GIVEN REQUEST:
Convert the data below, from the first line up to and including the line with "Looking at the screenshot, I should coord(342,260).", into a JSON list of strings with one string per line and no blank lines.

THE RECORDS:
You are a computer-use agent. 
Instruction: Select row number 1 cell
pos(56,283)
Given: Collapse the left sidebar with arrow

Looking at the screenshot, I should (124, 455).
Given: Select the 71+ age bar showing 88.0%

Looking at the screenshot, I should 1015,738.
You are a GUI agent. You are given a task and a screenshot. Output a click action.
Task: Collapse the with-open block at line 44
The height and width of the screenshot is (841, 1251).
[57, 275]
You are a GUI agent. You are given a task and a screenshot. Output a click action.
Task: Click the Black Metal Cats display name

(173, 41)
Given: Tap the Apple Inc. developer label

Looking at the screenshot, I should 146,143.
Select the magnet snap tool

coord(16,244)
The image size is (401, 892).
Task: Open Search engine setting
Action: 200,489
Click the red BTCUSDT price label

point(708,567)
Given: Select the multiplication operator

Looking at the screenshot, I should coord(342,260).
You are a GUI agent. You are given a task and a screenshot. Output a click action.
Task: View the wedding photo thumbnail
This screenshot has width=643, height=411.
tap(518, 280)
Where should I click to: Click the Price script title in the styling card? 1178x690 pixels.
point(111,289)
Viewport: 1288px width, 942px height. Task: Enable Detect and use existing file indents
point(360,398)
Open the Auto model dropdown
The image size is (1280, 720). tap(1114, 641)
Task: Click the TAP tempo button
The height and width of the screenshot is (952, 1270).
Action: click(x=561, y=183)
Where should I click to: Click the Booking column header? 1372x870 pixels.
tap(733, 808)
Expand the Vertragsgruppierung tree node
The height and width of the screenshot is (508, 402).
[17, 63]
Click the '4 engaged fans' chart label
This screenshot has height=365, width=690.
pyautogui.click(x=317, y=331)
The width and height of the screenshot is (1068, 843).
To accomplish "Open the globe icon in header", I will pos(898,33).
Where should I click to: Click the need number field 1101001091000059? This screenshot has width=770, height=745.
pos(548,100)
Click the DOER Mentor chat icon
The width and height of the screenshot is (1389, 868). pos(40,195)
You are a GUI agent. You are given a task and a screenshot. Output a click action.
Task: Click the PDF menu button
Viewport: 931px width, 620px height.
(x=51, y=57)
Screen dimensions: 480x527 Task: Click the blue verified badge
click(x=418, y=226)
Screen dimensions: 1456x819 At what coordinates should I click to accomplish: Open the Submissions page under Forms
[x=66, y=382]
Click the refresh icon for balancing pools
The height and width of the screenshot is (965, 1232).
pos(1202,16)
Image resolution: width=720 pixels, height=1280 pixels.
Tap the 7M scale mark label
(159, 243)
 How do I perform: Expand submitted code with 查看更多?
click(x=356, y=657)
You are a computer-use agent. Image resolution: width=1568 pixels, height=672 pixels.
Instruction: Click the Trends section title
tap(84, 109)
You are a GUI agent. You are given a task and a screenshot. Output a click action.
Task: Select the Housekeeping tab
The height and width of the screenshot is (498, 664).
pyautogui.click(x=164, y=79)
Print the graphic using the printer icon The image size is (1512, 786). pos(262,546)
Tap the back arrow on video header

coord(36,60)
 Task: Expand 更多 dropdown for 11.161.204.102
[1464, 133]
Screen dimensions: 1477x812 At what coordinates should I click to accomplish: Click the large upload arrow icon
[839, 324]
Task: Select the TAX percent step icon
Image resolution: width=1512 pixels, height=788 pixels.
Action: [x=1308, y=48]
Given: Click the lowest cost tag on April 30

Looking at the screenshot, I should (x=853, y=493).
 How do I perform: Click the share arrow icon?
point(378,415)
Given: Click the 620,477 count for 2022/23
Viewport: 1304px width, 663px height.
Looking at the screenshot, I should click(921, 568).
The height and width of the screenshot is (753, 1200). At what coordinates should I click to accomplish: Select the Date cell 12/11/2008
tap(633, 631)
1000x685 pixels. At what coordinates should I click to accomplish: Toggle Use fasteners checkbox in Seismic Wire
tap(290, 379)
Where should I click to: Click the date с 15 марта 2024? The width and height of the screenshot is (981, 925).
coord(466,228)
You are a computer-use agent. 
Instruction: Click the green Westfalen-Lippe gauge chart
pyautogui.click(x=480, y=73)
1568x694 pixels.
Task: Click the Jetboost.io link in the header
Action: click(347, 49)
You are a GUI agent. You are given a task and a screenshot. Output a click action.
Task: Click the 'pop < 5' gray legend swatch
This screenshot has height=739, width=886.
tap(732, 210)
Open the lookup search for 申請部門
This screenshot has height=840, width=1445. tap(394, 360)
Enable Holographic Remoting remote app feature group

OUTPUT FOR THIS TASK:
[
  "You are a computer-use agent. ",
  "Instruction: Select row number 1 cell",
  "pos(56,283)",
  "Given: Collapse the left sidebar with arrow",
  "Looking at the screenshot, I should (124, 455).",
  "Given: Select the 71+ age bar showing 88.0%",
  "Looking at the screenshot, I should 1015,738.",
  "You are a GUI agent. You are given a task and a screenshot. Output a click action.",
  "Task: Collapse the with-open block at line 44",
  "The height and width of the screenshot is (841, 1251).",
  "[57, 275]",
  "You are a GUI agent. You are given a task and a screenshot. Output a click action.",
  "Task: Click the Black Metal Cats display name",
  "(173, 41)",
  "Given: Tap the Apple Inc. developer label",
  "Looking at the screenshot, I should 146,143.",
  "Select the magnet snap tool",
  "coord(16,244)",
  "The image size is (401, 892).",
  "Task: Open Search engine setting",
  "Action: 200,489",
  "Click the red BTCUSDT price label",
  "point(708,567)",
  "Given: Select the multiplication operator",
  "Looking at the screenshot, I should coord(342,260)."
]